Thanks to Microsoft’s ubiquitous Windows operating system, if you used a personal computer in the past two decades, you almost certainly played Solitaire.
But what do you know about the not-so-famous man behind the game?
It turns out Wes Cherry was an intern at Microsoft in 1988 when he developed the game in the spare hours he had on the job, largely because he was bored.
Despite Solitaire becoming one of the most recognisable games in the Western world, its creator — who now owns a cidery — has remained largely unknown to the general public. But in an interview with Great Big Story this month, he recalled how he came up with the iconic card game.
“I came up with the idea to write Solitaire out of boredom really,” he said. “There wasn’t really many games at the time, so we had to make them.”
Microsoft said the inclusion of the game in its operating system was to help people learn how to use their mouse — still a rather novel concept at the time.

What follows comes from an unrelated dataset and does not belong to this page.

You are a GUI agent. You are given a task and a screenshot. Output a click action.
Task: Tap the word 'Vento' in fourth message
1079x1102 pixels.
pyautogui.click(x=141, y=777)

“But in reality, it was just something to have fun with,” Mr Cherry said.
These days computer gaming is big business and even rivals the financial might of Hollywood but “I didn’t make a single cent” from the popular game, he lamented.
Microsoft first included Solitaire in Windows 3.0 in 1990 just as personal computers began showing up in people’s homes.
For those who grew up playing on computers, the game is basically second nature. But to give you an idea about just how far computer gaming has come, before it went public Microsoft founder Bill Gates played Solitaire and had one criticism: it was too hard.
To be fair to Bill, depending on the deal, the game can be impossible to complete.
Before the internet became what it is today, the card game was seen by many office workers as the ultimate procrastination tool.
“The number of wasted hours on Solitaire is really countless,” Mr Cherry said. In fact, he (only half jokingly) suggested its release could’ve helped contribute to a global financial downturn.
“I can say that right after Solitaire was released in 1990, there was a world recession,” he said.
So the moral of the story is you’re not the only who wasted countless hours playing Solitaire, and you might even be better at it than Bill Gates.